Why is the, that old marketing playbook of broad strokes, segmentation, just not breaking through the noise and not, not effective.
Phyllis Fang (06:14)
Yeah, I mean, I think that’s a lot of what you said. You we’re increasingly in a digital world where we’re looking at echo chambers of our algorithms and our own content. There’s fewer of those sheer cultural moments to build personalization around. AI is really leveling the playing field on creative outputs. So differentiating is going to take more in terms of how a brand shows up, how they activate their data, the relationship they build with their customer.
I was actually just at an event with a bunch of other B2B marketers this week and we were joking about how sad it was that we were all sold this very shallow version of personalization, which was just like, hi, first name. Nice to see that you work at company. Like that is not personalization and people are, know, today’s consumers are digitally savvy and they want, and they expect a lot more of that. So I really, yeah, a hundred percent agree with you. The future is going to be towards more and more laser focused and pinpoint personalization.

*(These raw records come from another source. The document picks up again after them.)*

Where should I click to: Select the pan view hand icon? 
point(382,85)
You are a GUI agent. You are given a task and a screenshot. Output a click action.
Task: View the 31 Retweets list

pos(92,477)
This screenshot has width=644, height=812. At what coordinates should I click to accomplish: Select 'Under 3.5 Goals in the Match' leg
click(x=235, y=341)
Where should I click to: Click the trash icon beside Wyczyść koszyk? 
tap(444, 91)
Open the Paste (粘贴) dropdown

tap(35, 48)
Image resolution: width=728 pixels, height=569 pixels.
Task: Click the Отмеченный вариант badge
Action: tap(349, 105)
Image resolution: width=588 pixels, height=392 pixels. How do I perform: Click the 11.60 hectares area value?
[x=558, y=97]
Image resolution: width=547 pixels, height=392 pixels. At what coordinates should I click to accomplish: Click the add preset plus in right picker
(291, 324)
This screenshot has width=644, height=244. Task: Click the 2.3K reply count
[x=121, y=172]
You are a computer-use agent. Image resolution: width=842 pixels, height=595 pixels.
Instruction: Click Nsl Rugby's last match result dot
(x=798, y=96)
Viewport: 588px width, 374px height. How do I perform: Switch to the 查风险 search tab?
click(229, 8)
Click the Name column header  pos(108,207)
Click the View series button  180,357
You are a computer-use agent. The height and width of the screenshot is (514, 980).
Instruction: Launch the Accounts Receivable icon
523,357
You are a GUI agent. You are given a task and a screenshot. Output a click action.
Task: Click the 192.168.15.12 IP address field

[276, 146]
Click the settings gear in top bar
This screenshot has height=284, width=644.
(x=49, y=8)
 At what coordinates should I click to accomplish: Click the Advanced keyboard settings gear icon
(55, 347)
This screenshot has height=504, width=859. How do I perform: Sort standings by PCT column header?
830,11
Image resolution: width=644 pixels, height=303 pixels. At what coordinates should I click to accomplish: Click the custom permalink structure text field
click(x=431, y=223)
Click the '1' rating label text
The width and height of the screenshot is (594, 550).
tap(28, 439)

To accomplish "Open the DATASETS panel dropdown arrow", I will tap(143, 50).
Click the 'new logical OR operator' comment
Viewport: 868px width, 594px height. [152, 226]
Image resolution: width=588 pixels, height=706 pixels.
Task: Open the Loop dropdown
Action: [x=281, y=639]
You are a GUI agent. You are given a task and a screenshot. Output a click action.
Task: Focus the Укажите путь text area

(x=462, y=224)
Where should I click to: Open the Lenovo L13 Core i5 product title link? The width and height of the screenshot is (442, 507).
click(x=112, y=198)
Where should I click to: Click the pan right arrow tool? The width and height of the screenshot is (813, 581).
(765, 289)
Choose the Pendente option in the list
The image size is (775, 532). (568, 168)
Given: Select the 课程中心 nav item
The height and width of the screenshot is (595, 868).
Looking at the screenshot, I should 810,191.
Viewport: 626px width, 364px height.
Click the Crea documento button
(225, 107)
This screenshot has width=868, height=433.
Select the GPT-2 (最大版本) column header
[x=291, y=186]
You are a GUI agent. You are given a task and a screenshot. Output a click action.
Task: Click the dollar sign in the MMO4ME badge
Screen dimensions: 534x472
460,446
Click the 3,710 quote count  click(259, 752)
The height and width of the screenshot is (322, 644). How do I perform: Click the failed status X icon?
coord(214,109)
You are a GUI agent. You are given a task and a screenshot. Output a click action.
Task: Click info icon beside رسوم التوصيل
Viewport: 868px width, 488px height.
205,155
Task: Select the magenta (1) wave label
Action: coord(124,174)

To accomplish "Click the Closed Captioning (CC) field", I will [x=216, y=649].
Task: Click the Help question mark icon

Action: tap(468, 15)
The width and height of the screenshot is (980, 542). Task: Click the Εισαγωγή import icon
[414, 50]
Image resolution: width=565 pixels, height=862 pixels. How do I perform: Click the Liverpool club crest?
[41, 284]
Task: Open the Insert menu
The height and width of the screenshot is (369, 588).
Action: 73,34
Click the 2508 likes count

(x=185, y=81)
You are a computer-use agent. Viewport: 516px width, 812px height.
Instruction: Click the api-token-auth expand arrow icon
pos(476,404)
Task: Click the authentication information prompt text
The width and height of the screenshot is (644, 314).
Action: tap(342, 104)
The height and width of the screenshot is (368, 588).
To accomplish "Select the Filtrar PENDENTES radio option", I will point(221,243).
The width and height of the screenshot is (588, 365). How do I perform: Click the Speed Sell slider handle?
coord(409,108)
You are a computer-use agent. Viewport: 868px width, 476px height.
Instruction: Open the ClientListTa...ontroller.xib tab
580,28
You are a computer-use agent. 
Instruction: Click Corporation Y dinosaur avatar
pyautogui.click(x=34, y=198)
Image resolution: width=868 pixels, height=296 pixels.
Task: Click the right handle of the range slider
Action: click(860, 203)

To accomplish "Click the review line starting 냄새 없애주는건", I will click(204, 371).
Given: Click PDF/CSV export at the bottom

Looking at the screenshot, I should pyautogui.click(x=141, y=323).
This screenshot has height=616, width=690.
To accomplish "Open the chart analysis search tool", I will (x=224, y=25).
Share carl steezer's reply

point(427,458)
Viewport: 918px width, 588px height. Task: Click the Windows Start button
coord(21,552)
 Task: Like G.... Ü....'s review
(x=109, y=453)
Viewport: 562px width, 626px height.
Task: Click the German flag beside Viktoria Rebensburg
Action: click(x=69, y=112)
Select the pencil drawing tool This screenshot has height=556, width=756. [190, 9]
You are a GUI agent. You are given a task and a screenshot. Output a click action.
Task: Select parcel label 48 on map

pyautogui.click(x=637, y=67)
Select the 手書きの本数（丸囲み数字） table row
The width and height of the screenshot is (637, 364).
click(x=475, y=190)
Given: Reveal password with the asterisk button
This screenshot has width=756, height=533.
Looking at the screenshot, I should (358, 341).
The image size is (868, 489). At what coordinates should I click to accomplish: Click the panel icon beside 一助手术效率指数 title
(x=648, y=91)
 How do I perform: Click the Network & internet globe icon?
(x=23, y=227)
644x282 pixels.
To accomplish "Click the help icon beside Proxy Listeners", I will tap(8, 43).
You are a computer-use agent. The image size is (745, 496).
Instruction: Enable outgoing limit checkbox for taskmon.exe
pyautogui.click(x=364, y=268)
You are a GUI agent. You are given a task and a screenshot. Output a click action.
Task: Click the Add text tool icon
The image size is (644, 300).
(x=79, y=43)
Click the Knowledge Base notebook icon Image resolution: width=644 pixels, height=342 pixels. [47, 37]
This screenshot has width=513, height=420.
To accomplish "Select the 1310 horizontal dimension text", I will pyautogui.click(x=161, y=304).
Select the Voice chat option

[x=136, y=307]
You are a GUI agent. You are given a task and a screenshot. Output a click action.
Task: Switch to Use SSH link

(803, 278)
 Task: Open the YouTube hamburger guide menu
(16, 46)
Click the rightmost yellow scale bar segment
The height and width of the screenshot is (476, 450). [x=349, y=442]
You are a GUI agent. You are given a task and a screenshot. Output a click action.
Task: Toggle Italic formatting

But I do want to call out like, this is very much still like a crawl, walk, run thing. There’s still a lot to be gained from the sort of broader strokes motions. We actually at Transcend did some research and put out a report earlier this year where we surveyed marketing, security, and privacy professionals. In that research, only 42 % of those respondents even told us that they were using preference data to do things like personalized campaigns, personalized offers. So there’s still so much untapped opportunity here, but I think you know, to put on the consumer hat, this is where consumer expectations are going, this is where digital behavior is pointing to.
Greg Kihlstrom (07:45)
Yeah, yeah. Well, yeah. And I think, you know, consumers, even if they don’t know how marketing works from, the the the detailed view, I think they can. They’re savvy enough to know that they know the I call it substitute like you first, you know, insert first name here like that’s to your point, that’s not personal. That’s like substitution of of, you know, hello or whatever. And so, you know, I think they’re.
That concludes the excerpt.